## Texto fornecido:
Alessandro Sberni*
O conceito de Profundidade Estratégica ocupa um local de destaque no estudo da Geopolítica, da Geoestratégia e da Estratégia Militar. Em termos mais amplos pode-se entender a Profundidade Estratégica como a capacidade de uma Nação de absorver choques externos (quer no campo politico, quer no campo econômico ou no campo militar) sem comprometer a sua funcionalidade ou a sua sobrevivência.
Em outras palavras, pode-se compreender que a Profundidade Estratégica como o espaço e o tempo disponíveis para que um Estado, mediante um ataque, organize os seus meios, recupere as perdas inciais e conduza operações (militares ou não) em condições mais favoráveis e menos vulneráveis. Nesse contexto, quando maior o território, as barreiras naturais, a infraestrutura nacional e a sua capacidade logística e de mobilização nacional, maior será a sua capacidade de absorver o ataque inicial e reagir com eficácia.

SUN TZU : O PRECURSOR
As primeiras reflexões sobre a Profundidade Estratégica foram realizadas por Sun Tzu em sua obra “A arte da guerra”, escrita aproximadamente no ano 500 a.C. Naquela época, o general chinês já destacava a importância do terreno e da capacidade das forças militares realizarem grandes deslocamentos para surpreeenderem o inimigo. Sobre esse assunto, ensinava Sun Tzu:
- Proteja os seus centros vitais
- Retarde o avanço do inimigo
- Ganhe tempo para preparar a sua mobilização
- Use o espaço geográfico (terreno) para desgastar o seu adversário
A PROFUNDIDADE ESTRATÉGICA AO LONGO DA HISTÓRIA
a. A Rússia e a defesa em profundidade
Um dos mais característicos exemplos no emprego do conceito de Profundidade Estratégica pode ser encontrado na história da Rússia. Durante a invasão de Napoleão ao país no início do século XIX o território russo desempenhou um papel fundamental. À medida que as tropas francesas avançavam, as forças russas recuavam para o interior, destruindo cidades, plantações e quaisquer outras instalações que pudessem servir como apoio para a força invasora, privando-as da obtenção de suprimentos. A vastidão territorial e o rigor climático com a chegada do “General Inverno” contribuiram de forma decisiva para a derrota do exército francês.

## Instruções da tarefa:
Reescreva de forma mais breve o parágrafo do texto sobre profundidade estratégica que começa com "Um dos mais característicos exemplos", conservando os fatos principais. As linhas abaixo não têm relação com o texto sobre profundidade estratégica.

## Material fornecido:
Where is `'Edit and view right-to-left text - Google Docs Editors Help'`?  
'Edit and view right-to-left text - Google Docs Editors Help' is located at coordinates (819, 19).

## Tarefa concluída:
A história da Rússia traz um dos exemplos mais característicos de Profundidade Estratégica. Na invasão de Napoleão, no início do século XIX, as forças russas recuaram para o interior à medida que os franceses avançavam. Pelo caminho, destruíram cidades, plantações e instalações que pudessem abastecer o invasor. A vastidão do território e o rigor do "General Inverno" foram decisivos para a derrota do exército francês.